### Work order
Select all lines in the records that include "image".

Dataset records
···

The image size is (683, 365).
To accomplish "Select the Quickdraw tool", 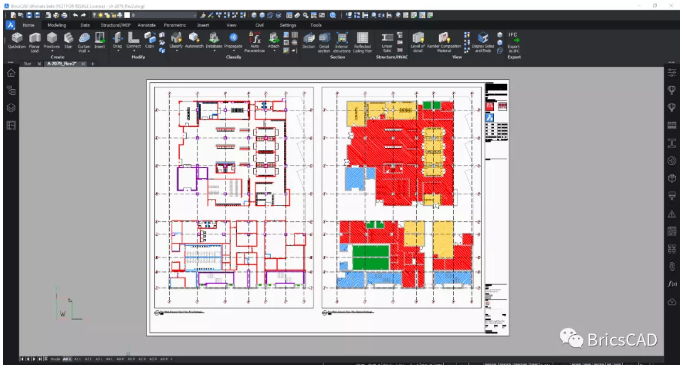I will [17, 41].
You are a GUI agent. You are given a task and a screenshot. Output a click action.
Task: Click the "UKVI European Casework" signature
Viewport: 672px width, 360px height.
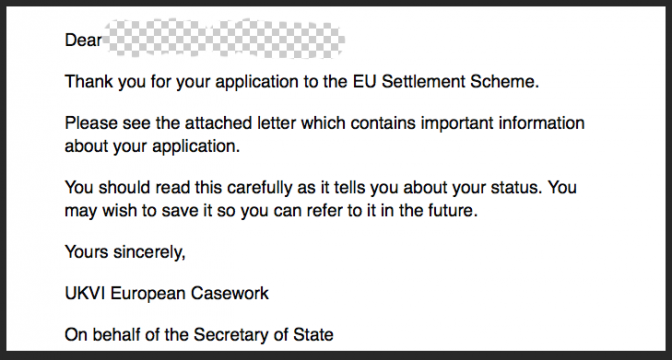click(167, 294)
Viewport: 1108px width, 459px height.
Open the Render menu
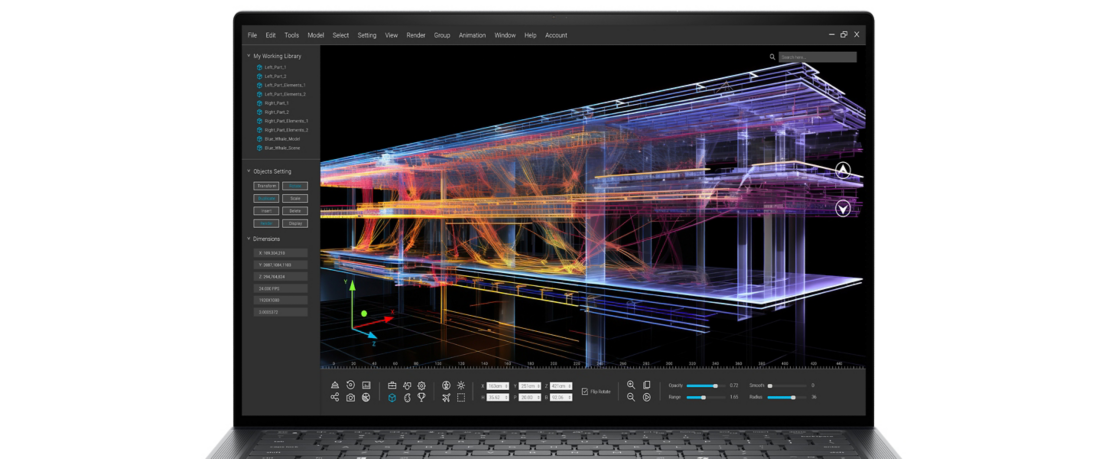coord(416,35)
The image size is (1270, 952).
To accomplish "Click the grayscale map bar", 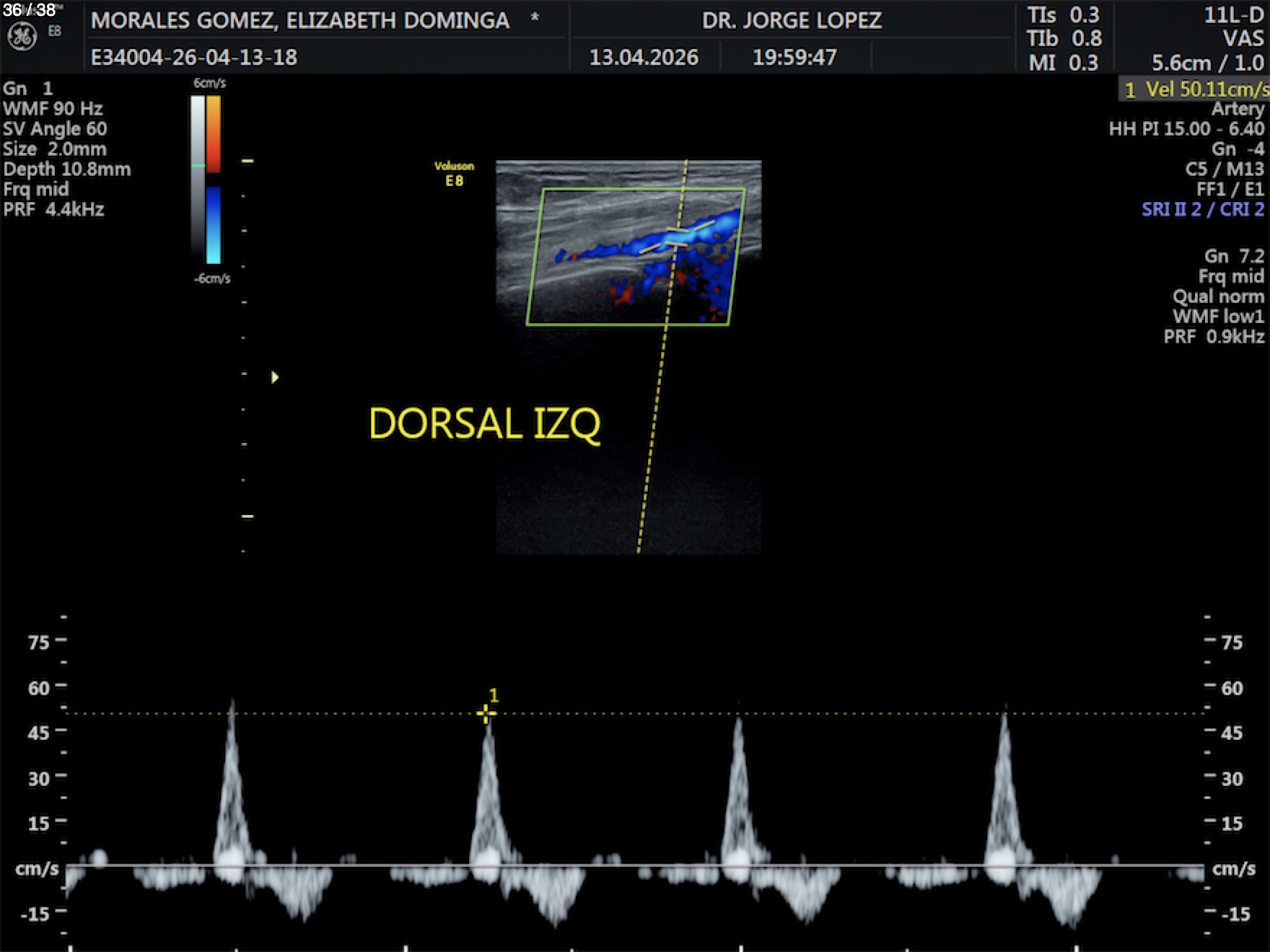I will click(x=198, y=180).
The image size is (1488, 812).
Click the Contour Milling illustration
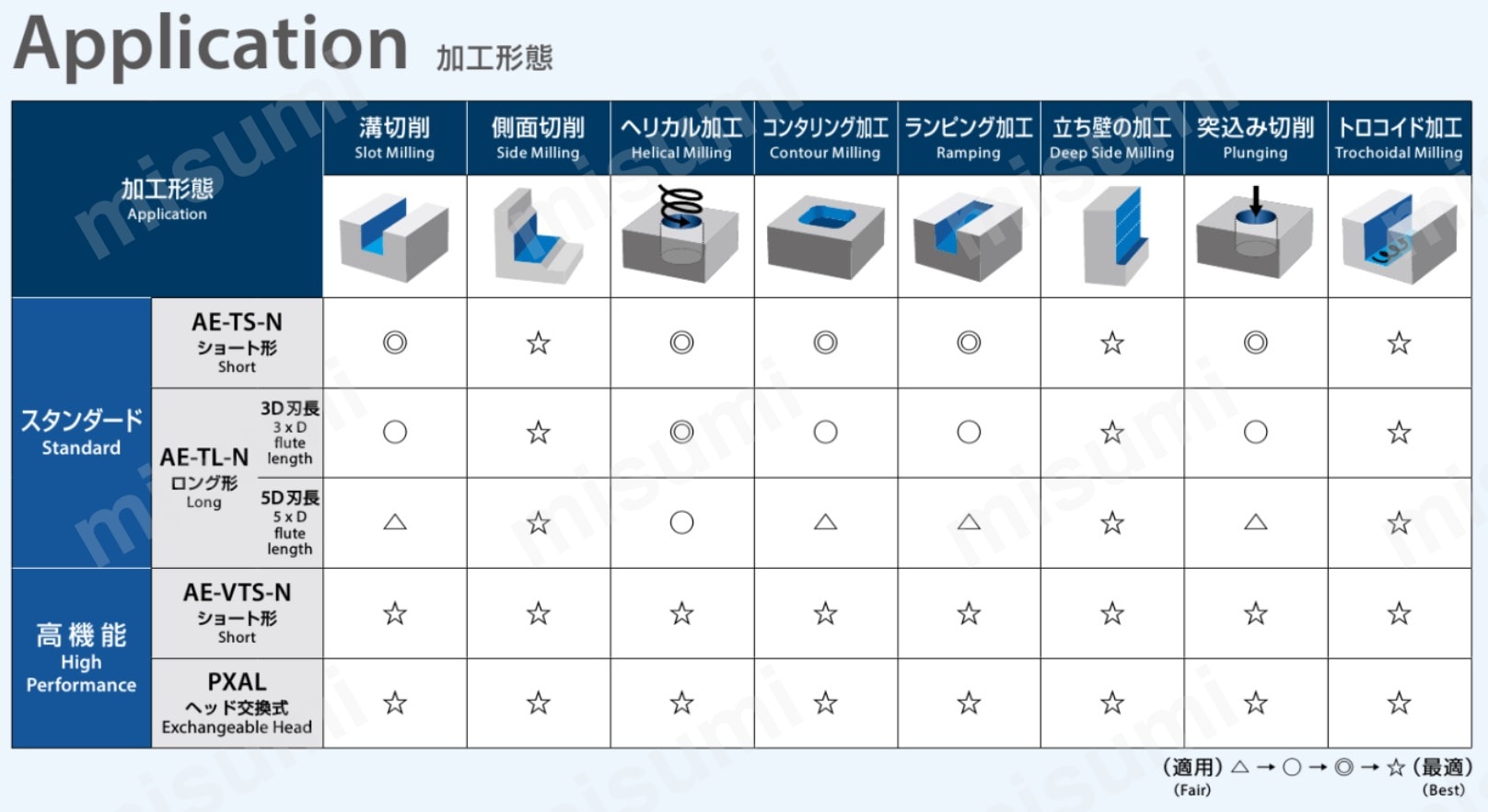(825, 237)
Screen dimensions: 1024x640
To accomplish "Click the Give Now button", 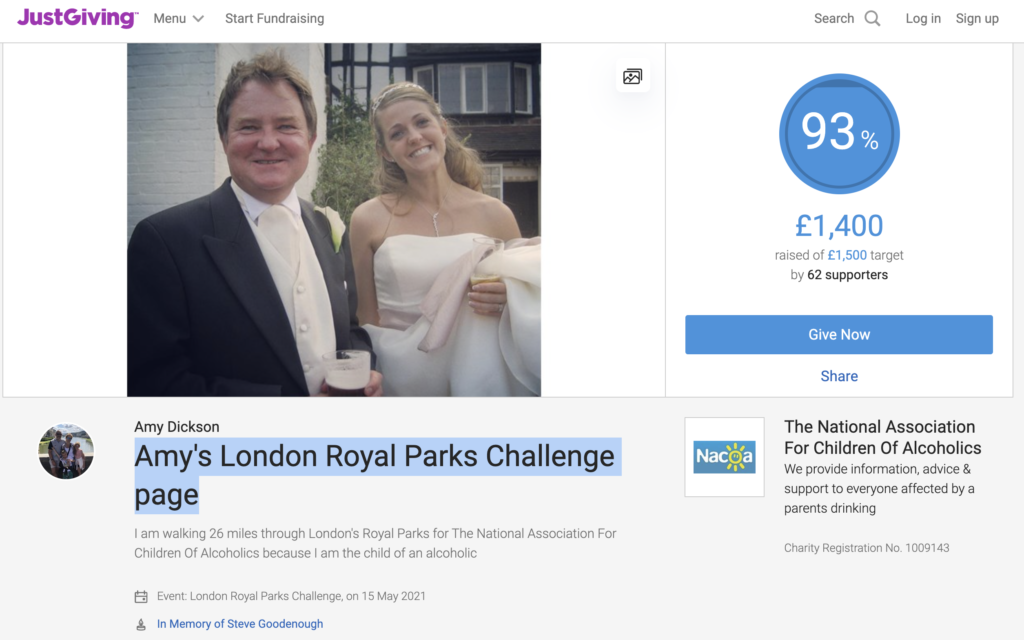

···

### Task output
The image size is (683, 365).
The image size is (1270, 952).
The image size is (1488, 812).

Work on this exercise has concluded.